3 Easy Ways to Make Your Own DIY Mist Filters

Have you been wanting to achieve that trendy dreamy look in your photos and videos but hesitant to spend money on the filters to do so? This quick tutorial just might help you be able to try it out.

Mist filters have been around for quite a bit of time, but have been gaining popularity among photographers and videographers across many genres. Mist filters instantly give your images a less contrasty, matte treatment by softening the shadows and dispersing highlights into a soft glow. When shooting scenes with the sun or other strong light sources in frame, the dispersion of the highlights create a dreamy, soft glow that many consider to add a cinematic feel to the image.
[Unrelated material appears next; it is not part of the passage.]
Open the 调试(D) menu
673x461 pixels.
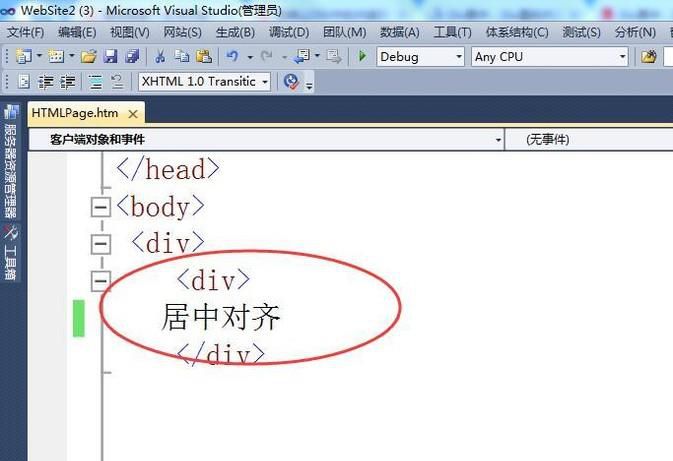coord(288,32)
In this video from Vienna-based filmmaker Justin Espejo, he discusses three ways on how you can make your own DIY mist filter from a bare UV filter and some household items. These tips can come in handy if you simply want to try seeing what such a filter will do to your images before buying one or if you don’t want to spend on them at all. There are distinct differences between DIY options and commercially available mist filters that come in standardized variants depending on the density of the mist, but all of them can definitely make a difference in the overall mood of the images.

Nicco Valenzuela's picture

Nicco Valenzuela is a photographer from Quezon City, Philippines. Nicco shoots skyscrapers and cityscapes professionally as an architectural photographer and Landscape and travel photographs as a hobby.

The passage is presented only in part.